There is a wiring color code used for the 7 way that tells which wire goes where – on the truck end.  In 1971, however, that code wasn’t in place.  And over time the wiring inside the trailer has gotten damaged, severed, or co-opted by previous owners for other uses.  So until I tore the walls out they couldn’t get to the wiring inside to work.  And as I’ve already explained, I live in her (although essentially she is an aluminum tent), so walls come out bit by bit, addressing only the worst damage first.  (Who knew that would be all of the back wall?!)  So the wires for all but the running lights and electric brakes are connected outside as before.  The electric brakes are not connected.  The running lights don't work yet.  The light fixtures themselves are new.  Which of course created holes in the aluminum skin, since they don’t make lights like this anymore.
There was no battery (I'm sure long dead and hopefully properly disposed of), and this trailer did not have a converter in it.  The 12V and 120V systems were completely separate, and under the main bed, a delightful gaucho bed which converts back and forth from bed to couch.  (Since I am already doing the walls, I will be moving them and upgrading to a converter.  Someday in the future I long for solar panel. But I digress.)
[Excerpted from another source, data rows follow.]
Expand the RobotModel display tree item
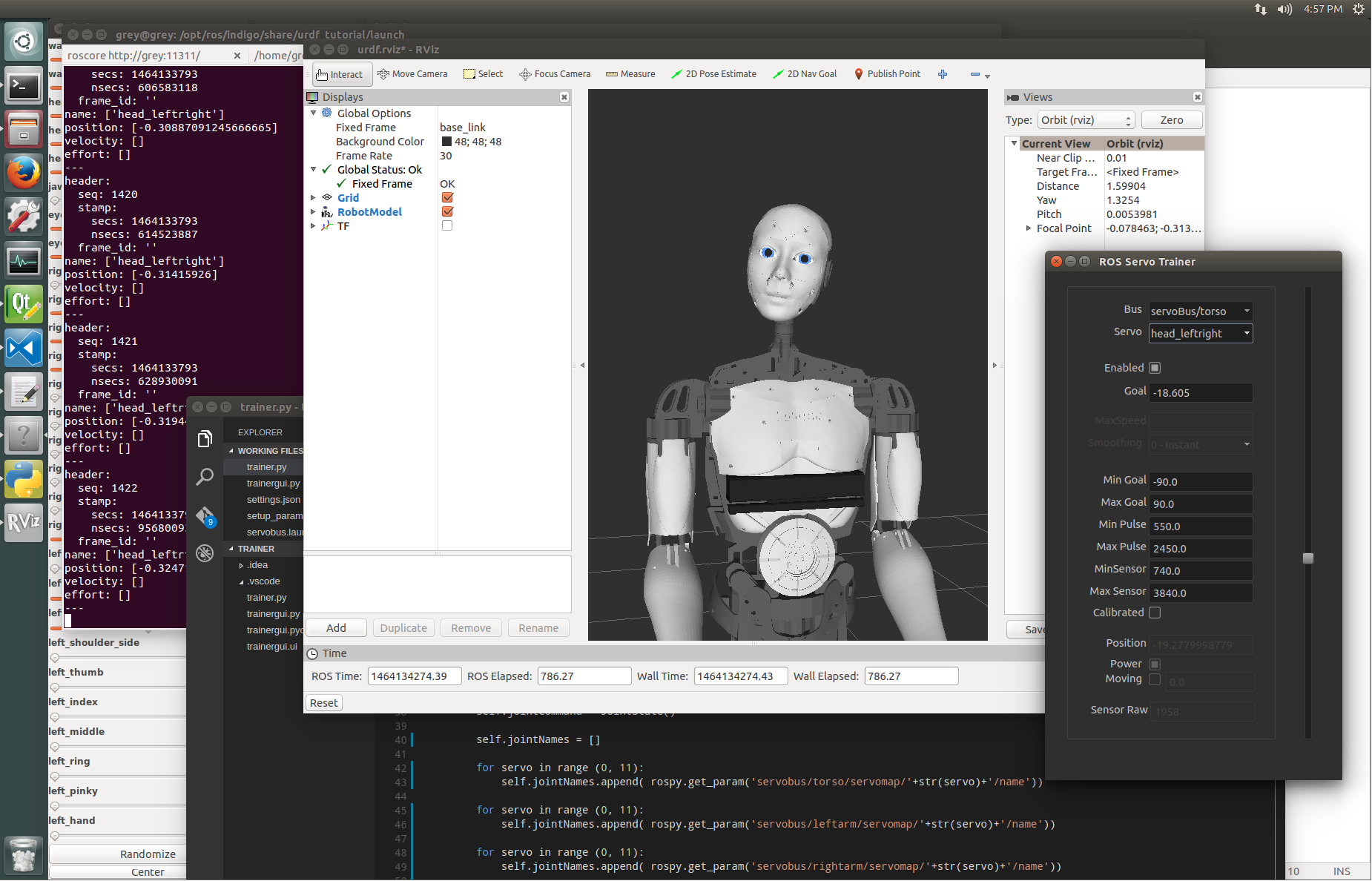The image size is (1372, 881). pyautogui.click(x=313, y=212)
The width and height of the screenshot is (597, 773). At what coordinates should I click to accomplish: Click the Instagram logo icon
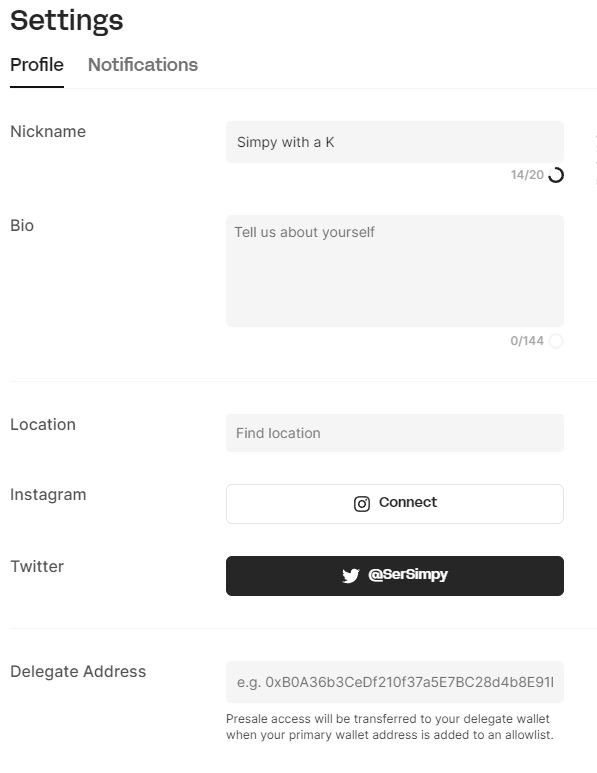361,504
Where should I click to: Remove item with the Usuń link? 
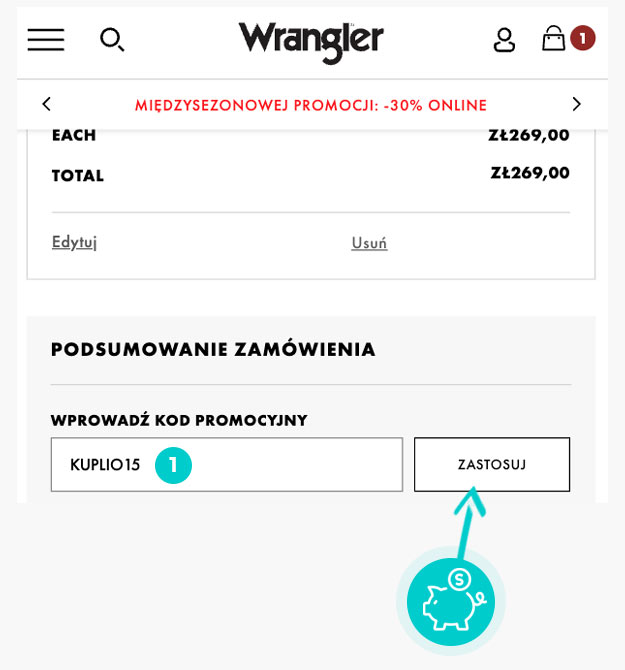pyautogui.click(x=369, y=243)
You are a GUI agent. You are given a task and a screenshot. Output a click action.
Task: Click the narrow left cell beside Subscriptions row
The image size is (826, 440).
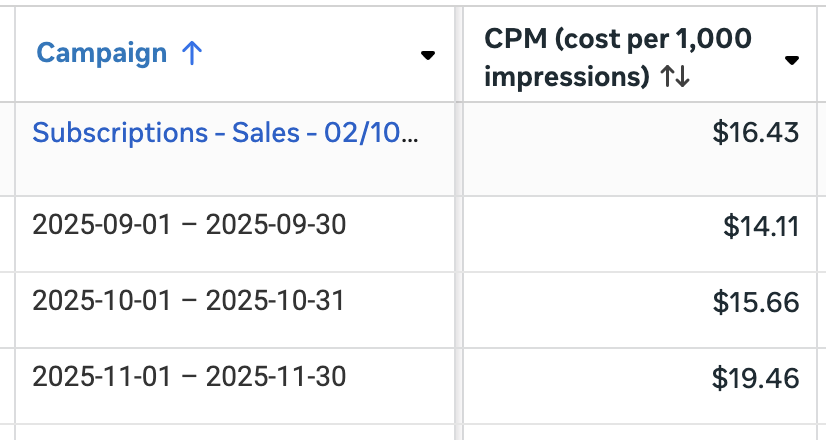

Now the electronic brakes and wheel bearings.  Their solution was all new – with a hefty price tag that was well beyond my means.  And maybe not the right choice? To their benefit, they saw it as the only sensible thing to do on something so old.  And the clear message was that I had myself a heap of junk, although said kindly. (Of course, today I realize you probably wouldn’t take a Model T into your local Ford dealer for repairs…)  Impasse. 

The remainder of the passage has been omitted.